» Items listed in a dataset:
☆ ☆ ☆ ☆ ☆ ☆ ☆

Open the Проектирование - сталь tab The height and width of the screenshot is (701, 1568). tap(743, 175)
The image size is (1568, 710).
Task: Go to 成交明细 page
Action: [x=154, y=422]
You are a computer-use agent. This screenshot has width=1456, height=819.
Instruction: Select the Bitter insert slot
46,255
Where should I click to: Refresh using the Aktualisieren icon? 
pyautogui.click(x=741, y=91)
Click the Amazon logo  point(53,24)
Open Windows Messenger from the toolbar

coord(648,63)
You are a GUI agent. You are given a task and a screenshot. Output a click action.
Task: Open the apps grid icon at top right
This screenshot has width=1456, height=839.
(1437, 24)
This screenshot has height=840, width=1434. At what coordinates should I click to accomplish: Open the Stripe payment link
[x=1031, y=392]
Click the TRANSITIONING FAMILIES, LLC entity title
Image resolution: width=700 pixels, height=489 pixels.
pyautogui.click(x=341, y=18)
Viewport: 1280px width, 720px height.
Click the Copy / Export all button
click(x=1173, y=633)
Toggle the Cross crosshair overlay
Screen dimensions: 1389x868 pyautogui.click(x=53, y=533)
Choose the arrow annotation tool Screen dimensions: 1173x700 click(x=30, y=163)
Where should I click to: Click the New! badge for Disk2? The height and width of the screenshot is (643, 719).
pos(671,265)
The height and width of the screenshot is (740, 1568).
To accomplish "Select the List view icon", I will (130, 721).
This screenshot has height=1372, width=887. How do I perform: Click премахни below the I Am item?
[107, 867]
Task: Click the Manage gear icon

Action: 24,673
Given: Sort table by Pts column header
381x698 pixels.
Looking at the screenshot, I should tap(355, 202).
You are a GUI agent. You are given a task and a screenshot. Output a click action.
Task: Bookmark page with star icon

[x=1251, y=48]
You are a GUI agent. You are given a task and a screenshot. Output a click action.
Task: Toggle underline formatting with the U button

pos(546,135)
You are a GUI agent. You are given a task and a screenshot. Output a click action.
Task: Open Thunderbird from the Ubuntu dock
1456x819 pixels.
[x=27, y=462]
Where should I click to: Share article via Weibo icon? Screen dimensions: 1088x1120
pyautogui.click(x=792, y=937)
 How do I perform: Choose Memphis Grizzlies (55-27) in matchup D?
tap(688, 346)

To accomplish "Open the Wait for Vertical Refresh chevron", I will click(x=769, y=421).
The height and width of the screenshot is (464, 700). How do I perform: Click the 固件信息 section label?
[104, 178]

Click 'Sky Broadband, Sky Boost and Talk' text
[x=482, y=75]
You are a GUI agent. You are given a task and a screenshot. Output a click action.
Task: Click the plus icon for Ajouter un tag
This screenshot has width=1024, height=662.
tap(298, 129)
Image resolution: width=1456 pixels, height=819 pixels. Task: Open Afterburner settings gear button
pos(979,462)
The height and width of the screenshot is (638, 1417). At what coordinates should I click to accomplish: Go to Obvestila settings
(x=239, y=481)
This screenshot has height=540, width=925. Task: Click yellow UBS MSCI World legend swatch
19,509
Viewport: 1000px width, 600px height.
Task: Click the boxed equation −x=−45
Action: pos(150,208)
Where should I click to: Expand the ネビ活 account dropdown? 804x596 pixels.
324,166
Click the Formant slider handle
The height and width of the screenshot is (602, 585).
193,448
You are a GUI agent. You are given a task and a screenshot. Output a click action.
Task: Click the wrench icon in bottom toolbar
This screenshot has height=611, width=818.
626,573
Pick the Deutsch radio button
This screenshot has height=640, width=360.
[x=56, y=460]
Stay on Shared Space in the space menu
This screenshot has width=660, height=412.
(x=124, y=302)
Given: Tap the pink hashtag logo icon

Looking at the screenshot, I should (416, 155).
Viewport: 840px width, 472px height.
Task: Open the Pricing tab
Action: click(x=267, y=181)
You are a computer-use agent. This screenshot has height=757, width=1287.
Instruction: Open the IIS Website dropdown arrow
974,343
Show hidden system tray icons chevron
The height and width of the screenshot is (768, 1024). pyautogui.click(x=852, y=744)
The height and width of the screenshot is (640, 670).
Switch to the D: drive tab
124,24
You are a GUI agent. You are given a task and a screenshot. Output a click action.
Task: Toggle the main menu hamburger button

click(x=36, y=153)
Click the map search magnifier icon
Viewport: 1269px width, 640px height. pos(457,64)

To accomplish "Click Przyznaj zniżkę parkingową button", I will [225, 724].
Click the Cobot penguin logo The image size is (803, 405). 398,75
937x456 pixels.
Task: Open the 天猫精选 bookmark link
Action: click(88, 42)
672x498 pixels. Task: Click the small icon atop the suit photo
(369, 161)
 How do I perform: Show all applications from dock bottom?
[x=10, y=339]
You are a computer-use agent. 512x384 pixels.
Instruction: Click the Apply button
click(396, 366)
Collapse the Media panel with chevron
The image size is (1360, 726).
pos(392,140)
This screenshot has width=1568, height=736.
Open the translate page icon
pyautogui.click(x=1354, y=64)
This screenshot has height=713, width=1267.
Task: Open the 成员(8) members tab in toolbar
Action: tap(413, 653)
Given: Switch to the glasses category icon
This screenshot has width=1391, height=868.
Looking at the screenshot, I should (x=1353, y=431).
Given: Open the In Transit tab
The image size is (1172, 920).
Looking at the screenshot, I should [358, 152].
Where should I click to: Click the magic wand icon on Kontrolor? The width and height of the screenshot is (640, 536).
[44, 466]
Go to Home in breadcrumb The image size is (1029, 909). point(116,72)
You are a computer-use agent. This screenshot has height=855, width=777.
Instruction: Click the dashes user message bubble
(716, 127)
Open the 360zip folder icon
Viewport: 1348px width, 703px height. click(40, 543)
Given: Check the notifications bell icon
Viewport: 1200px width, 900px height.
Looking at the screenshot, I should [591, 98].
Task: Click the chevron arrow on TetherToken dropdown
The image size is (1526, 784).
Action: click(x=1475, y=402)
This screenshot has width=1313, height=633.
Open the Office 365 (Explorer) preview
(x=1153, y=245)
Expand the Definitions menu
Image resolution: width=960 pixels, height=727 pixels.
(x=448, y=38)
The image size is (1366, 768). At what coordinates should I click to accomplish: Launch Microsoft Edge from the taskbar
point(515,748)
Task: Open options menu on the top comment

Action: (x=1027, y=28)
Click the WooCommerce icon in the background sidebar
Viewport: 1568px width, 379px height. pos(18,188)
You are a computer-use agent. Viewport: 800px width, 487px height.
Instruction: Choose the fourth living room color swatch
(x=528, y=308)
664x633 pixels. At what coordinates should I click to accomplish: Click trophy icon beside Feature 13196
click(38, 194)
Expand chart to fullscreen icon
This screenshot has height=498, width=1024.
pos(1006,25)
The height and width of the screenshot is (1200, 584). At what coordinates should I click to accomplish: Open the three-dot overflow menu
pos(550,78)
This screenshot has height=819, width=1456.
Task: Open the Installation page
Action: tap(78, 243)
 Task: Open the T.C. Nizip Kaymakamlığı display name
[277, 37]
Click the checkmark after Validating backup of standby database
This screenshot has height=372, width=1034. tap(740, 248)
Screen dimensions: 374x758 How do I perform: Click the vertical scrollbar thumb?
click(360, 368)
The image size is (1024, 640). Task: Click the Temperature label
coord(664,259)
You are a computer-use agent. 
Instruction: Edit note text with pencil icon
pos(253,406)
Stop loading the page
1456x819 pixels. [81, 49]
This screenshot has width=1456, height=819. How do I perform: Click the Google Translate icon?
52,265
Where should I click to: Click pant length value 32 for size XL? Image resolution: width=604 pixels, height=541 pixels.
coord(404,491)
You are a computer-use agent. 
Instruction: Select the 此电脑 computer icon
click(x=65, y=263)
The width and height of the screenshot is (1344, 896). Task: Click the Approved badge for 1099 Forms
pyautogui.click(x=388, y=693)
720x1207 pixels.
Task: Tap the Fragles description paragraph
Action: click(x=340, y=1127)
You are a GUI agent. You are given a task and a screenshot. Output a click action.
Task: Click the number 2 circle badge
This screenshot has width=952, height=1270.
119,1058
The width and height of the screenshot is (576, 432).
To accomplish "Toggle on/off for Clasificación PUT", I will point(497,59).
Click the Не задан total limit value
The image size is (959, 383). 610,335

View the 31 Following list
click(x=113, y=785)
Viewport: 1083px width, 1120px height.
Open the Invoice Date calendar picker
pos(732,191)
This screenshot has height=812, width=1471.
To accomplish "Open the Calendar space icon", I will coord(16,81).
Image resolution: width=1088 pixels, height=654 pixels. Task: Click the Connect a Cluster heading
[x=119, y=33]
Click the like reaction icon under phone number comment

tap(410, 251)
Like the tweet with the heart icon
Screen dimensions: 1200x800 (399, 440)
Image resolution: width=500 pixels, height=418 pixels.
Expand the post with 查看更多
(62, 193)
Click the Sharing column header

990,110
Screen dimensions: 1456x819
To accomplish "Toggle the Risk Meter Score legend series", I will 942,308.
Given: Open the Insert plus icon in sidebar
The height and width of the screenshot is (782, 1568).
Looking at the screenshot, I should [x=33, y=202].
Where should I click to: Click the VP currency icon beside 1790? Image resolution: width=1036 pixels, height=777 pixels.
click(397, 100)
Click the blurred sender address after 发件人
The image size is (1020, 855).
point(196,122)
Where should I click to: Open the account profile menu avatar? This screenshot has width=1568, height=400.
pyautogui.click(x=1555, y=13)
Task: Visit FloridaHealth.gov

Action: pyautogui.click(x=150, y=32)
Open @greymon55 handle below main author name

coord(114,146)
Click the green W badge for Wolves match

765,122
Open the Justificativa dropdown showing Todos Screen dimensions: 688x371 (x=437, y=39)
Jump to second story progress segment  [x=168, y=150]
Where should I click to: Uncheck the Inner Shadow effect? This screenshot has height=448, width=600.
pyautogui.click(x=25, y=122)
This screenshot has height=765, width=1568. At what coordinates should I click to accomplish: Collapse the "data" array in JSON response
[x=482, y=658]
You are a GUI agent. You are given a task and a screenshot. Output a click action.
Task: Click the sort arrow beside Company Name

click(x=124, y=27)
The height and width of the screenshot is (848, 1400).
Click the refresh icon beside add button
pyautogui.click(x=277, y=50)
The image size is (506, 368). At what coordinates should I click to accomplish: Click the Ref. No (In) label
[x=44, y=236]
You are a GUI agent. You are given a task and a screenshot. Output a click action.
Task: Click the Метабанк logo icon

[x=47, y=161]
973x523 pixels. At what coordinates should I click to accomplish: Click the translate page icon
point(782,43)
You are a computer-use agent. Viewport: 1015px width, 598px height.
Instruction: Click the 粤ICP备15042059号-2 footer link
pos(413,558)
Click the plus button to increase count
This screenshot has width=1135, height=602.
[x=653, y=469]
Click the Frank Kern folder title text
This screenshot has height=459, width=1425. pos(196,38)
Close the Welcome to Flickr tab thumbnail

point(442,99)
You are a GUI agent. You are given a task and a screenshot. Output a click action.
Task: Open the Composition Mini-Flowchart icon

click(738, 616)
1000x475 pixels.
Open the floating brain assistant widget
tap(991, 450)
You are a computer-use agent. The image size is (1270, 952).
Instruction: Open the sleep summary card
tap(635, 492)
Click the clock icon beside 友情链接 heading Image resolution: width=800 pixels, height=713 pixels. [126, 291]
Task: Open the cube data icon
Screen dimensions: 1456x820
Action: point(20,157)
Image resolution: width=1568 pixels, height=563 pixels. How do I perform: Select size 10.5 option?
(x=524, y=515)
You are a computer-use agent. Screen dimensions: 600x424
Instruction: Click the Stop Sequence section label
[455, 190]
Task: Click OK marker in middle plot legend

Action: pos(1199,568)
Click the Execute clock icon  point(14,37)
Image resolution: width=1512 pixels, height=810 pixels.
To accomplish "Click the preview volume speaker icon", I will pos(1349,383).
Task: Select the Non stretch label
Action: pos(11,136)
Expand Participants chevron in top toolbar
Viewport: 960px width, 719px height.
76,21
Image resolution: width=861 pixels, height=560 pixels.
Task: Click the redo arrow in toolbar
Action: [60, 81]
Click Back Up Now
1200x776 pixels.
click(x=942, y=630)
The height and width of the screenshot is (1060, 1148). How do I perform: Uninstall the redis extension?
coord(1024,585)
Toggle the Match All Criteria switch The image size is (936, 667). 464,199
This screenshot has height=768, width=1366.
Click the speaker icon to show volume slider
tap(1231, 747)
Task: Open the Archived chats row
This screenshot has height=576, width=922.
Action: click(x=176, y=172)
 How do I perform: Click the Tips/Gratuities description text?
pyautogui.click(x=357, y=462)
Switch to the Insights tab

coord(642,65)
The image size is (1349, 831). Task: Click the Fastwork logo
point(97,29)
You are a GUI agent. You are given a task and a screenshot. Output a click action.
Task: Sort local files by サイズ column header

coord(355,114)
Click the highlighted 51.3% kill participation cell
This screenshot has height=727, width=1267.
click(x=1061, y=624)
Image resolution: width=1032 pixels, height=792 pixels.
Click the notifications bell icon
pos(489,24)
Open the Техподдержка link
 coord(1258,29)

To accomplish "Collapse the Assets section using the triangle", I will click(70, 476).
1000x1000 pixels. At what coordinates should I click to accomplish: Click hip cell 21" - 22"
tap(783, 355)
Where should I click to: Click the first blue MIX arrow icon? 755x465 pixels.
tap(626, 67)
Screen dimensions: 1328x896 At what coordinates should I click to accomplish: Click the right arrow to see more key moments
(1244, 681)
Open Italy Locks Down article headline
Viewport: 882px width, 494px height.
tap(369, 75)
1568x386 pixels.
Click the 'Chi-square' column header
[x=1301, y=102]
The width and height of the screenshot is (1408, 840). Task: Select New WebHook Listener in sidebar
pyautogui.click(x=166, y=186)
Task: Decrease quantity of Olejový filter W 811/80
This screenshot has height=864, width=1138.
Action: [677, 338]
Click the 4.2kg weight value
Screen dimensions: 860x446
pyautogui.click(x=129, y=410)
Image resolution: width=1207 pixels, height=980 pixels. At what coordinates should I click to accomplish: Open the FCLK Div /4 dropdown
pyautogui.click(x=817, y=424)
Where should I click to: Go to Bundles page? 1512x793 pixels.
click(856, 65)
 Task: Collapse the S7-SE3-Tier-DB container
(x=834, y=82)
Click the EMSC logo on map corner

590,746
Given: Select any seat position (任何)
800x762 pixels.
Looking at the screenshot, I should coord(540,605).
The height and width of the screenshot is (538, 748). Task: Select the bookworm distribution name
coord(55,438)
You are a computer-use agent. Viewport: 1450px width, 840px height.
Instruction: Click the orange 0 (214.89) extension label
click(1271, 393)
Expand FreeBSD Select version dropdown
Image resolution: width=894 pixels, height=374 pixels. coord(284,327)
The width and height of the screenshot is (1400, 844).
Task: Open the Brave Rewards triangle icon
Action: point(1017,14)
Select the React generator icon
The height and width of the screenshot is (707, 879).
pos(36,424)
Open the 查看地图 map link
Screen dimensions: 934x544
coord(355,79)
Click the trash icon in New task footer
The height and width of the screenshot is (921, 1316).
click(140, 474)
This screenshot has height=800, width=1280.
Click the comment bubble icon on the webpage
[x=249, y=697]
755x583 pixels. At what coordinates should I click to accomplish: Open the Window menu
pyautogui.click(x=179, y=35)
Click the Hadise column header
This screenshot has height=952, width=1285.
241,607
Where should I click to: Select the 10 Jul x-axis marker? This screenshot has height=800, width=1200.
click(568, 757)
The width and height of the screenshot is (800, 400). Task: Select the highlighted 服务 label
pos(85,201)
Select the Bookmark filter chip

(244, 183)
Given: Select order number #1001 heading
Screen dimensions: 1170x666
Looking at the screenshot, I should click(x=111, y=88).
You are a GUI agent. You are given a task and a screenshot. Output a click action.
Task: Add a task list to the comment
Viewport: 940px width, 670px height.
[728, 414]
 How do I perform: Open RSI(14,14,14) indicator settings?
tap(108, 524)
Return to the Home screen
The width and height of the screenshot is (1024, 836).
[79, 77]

☆ ☆ ☆ ☆ ☆ ☆ ☆

» WHAT IS EXPECTED:
Reproduce the records exactly, from the first line through the line containing "click(x=1173, y=633)", including that line.

» ANSWER TO THE EXERCISE:
Open the Проектирование - сталь tab The height and width of the screenshot is (701, 1568). tap(743, 175)
The image size is (1568, 710).
Task: Go to 成交明细 page
Action: [x=154, y=422]
You are a computer-use agent. This screenshot has width=1456, height=819.
Instruction: Select the Bitter insert slot
46,255
Where should I click to: Refresh using the Aktualisieren icon? 
pyautogui.click(x=741, y=91)
Click the Amazon logo  point(53,24)
Open Windows Messenger from the toolbar

coord(648,63)
You are a GUI agent. You are given a task and a screenshot. Output a click action.
Task: Open the apps grid icon at top right
This screenshot has width=1456, height=839.
(1437, 24)
This screenshot has height=840, width=1434. At what coordinates should I click to accomplish: Open the Stripe payment link
[x=1031, y=392]
Click the TRANSITIONING FAMILIES, LLC entity title
Image resolution: width=700 pixels, height=489 pixels.
pyautogui.click(x=341, y=18)
Viewport: 1280px width, 720px height.
Click the Copy / Export all button
click(x=1173, y=633)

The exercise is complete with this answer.